Shakan Pitters (13-0) relieved champion Dec Spelman (16-3) of his English light-heavyweight title after 10 gripping rounds at the York Hall in Bethnal Green.
Birmingham's Pitters, 30, showed he can comfortably accommodate the championship distance, as well as fight under duress, and proved he has a chin on him also.
Prior to this fight, Pitters had never really been properly tested or taken into deep waters, despite winning the Ultimate Boxxer tournament, where he defeated three top prospects in one night, winnng against Spelman in the final. He came out of the fast-paced competition barely sweating.
His absorbing English championship fight with Spelman really displayed his fighting DNA.
Trained by Paul Counihan, Pitters kept Scunthorpe’s Spelman at bay by utilising his long range, but 'Kid Nytro', trained by Carl Greaves, deserves immense praise for absorbing Pitters’ long punches, wading through the flak and winging left hooks from first bell to last. The champion performed like one, by consistently applying pressure and doing everything he could to retain his title.

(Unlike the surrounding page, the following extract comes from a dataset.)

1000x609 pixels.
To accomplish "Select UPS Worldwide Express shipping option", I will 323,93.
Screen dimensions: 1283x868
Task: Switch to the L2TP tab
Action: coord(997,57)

Spelman was bleeding from the nose from the fourth round, but kept the distance closed, slipping shots to try to get in on the inside of Pitters to land his left hooks to head and body. He did manage to do so, but Pitters' persistent movement allowed him to avoid most of what Spelman tried to spend.

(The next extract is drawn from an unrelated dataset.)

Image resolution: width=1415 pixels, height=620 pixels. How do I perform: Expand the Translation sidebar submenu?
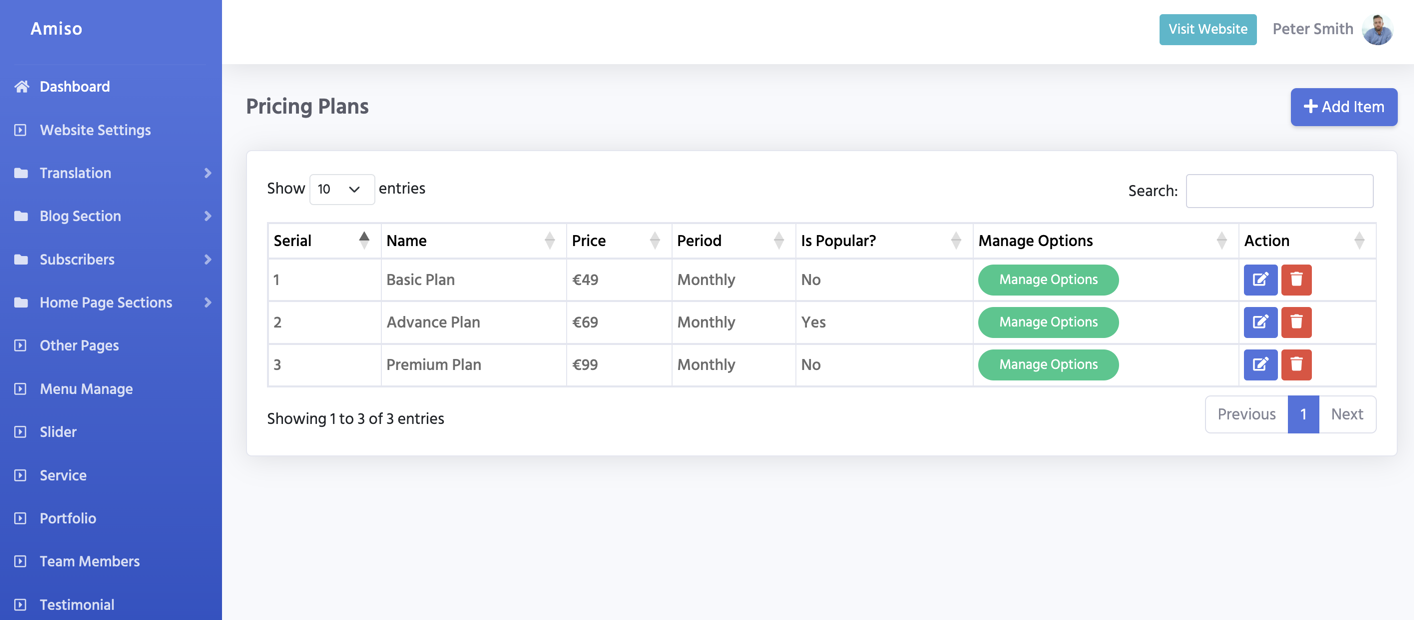pyautogui.click(x=207, y=173)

Shak sizzled in the sixth segment, as he switched stance from orthodox to southpaw, kept Spelman at the end of his reach and tore through his guard with a vicious uppercut midway through the round and ended with a short, sharp left hook that rocked Dec's head back.
The champion came out stronger in the seventh, clearly realising he had a stinker in the sixth. He closed the gap and doubled up his hooks to get plenty of success.

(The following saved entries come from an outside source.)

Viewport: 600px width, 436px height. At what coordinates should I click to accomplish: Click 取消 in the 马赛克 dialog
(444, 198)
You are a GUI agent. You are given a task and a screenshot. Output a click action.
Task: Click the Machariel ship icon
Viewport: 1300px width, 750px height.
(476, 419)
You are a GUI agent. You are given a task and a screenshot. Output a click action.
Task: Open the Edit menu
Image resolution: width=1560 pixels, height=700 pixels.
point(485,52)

In the cauldron heat of Bethnal Green’s York Hall, Pitters, a near-freakishly tall 6ft 6ins, showed he can comfortably accommodate the championship distance, can take a shot and overcome crisis.
Spelman, who ended the contest with claret spilling from his nose and left eye swollen to a grotesque slit, showed a warrior’s heart. He managed to land a heavy left hook in the last 30 seconds, but Pitters moved his feet, flicked out his jab and heard the final beel sound.
Dec went out on his shield, losing by three identical scores of 97-93. For Pitters, who scaled a surprisingly light 12st 5lbs 12oz, the future looks very bright. The British title is now vacant and he leads the pack chasing for that honour.